BEGIN

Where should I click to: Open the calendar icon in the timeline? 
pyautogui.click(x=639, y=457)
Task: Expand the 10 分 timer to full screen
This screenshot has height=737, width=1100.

END
BEGIN

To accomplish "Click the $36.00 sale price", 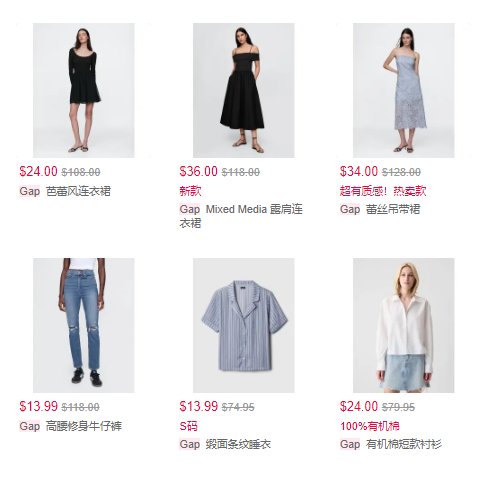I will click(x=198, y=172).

END
BEGIN

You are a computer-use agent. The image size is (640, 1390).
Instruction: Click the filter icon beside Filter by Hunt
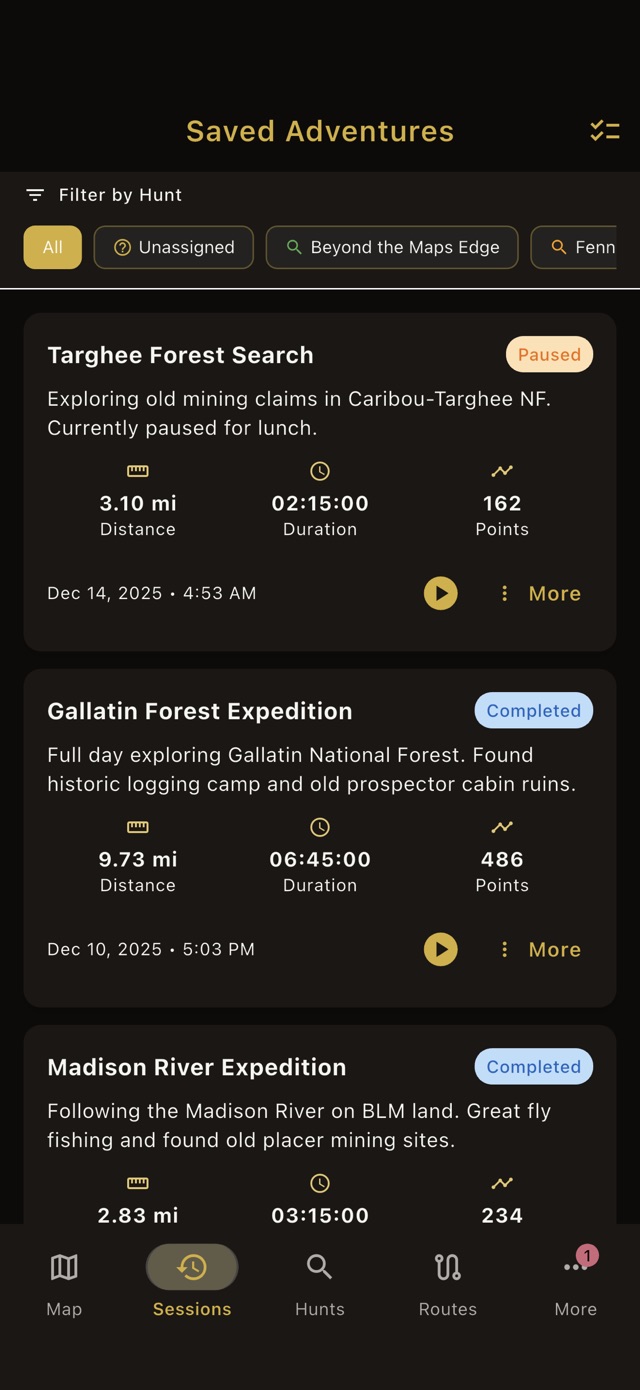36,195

END

#### [How to complete this task]
Give again, word for word, every line of the listing above from the one with "Where should I" to the one with "This screenshot has height=737, width=1100.", both inclusive, and nothing beyond them.

#### [Output]
Where should I click to: Open the calendar icon in the timeline? 
pyautogui.click(x=639, y=457)
Task: Expand the 10 分 timer to full screen
This screenshot has height=737, width=1100.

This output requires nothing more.